Accident. Suicide. Murder. There’s much room inside WHEN FALL IS COMING to accommodate a multitude of facts, fictions and suspicions.
In the light of the recent so called Mushroom Murder Trial in Victoria, there’s a certain piquancy to François Ozon’s latest bon bon, WHEN FALL IS COMING.
A deliciously tantalising, ambiguous and loaded title, WHEN FALL IS COMING is a charmingly evocative portrayal of life in a French village which hides many secrets beneath its tranquil exterior.
In the quiet stillness of autumnal Burgundy, Michelle leads an isolated life, tending her garden and foraging for mushrooms in the forest with her friend Marie-Claude.

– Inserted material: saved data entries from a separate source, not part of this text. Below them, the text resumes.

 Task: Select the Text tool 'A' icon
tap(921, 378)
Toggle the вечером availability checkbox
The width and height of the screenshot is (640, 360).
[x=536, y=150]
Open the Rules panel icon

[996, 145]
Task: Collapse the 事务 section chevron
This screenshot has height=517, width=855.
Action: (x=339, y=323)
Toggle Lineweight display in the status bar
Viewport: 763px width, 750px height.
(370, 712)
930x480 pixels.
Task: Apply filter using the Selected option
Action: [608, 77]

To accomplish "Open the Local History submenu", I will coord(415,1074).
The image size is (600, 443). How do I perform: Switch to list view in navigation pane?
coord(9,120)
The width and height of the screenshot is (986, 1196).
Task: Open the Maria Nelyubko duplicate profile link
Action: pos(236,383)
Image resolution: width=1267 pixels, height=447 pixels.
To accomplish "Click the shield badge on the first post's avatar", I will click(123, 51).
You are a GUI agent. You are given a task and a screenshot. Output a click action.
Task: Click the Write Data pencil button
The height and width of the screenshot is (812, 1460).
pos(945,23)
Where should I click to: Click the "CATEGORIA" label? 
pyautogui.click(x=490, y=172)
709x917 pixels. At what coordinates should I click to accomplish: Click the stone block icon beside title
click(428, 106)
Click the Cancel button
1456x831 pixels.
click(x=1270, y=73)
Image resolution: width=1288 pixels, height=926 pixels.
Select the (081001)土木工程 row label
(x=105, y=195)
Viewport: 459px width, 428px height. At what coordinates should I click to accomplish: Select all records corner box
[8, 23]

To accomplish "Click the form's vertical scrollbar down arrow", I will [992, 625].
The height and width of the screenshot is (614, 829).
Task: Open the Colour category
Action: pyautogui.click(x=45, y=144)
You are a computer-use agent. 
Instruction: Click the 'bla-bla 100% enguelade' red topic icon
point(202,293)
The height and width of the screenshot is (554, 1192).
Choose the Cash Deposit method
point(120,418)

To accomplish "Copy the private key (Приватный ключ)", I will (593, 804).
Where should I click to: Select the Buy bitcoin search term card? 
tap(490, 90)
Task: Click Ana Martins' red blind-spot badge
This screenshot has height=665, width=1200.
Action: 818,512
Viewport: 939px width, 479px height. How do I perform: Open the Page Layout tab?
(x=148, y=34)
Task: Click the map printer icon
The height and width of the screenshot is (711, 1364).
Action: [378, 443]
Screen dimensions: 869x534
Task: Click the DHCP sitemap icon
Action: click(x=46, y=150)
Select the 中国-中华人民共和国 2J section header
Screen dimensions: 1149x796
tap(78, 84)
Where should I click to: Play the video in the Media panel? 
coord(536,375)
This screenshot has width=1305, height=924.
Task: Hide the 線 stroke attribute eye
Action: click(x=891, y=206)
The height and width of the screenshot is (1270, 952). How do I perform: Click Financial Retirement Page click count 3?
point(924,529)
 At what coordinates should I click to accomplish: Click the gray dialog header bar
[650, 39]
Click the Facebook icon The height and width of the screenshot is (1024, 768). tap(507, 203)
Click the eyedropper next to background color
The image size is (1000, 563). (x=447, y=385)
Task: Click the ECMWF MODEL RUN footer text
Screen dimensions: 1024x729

When her sharp-tongued, chip-shouldered daughter Valérie arrives to leave her son in Michelle’s care over the school holidays, Michelle sees a chance to repair their fractured bond. She has prepared a meal of welcome and celebration, ans is especially looking forward to spending time with her grandson.
But a single mistake of incorporating an indigestible ingredient sees her daughter stomach pumped, time with her grandson severed and sets off a ripple of consequences plunging her back into estrangement and guilt.
To assuage her estrangement from her own flesh and blood, Michelle gives work and wages to Marie-Claude’s son, Vincent, recently released from prison.
Hélène Vincent gives a beautifully nuanced portrayal as the grieving grandmother capable of expressing toughness alongside real tenderness.
Josiane Balasko embodies Marie-Claude’s guilt, a performance that both contrasts and compliments her co star.
Pierre Lottin, as the volatile Vincent, is both handsome and scary and brings ambiguity, a hint of duplicity, and Sophie Guillemin is perfect in the role of a pregnant police captain, portraying a police officer’s suspicion mixed with an intuitive woman who makes the choice to lower the curtain on the case.
The film explores the autumn years of life, but also the autumnal beauty of those landscapes. Nature and the rhythm of the seasons are found in the colours, the light, the sound, the water running through the canals. The film begins and ends in the forest in autumn, shot in Donzy, near Cosne-sur-Loire, an area not often filmed.
Literate, emotionally intelligent, visually opulent and beautifully played, WHEN FALL IS COMING is another fine example of the Ozon layer.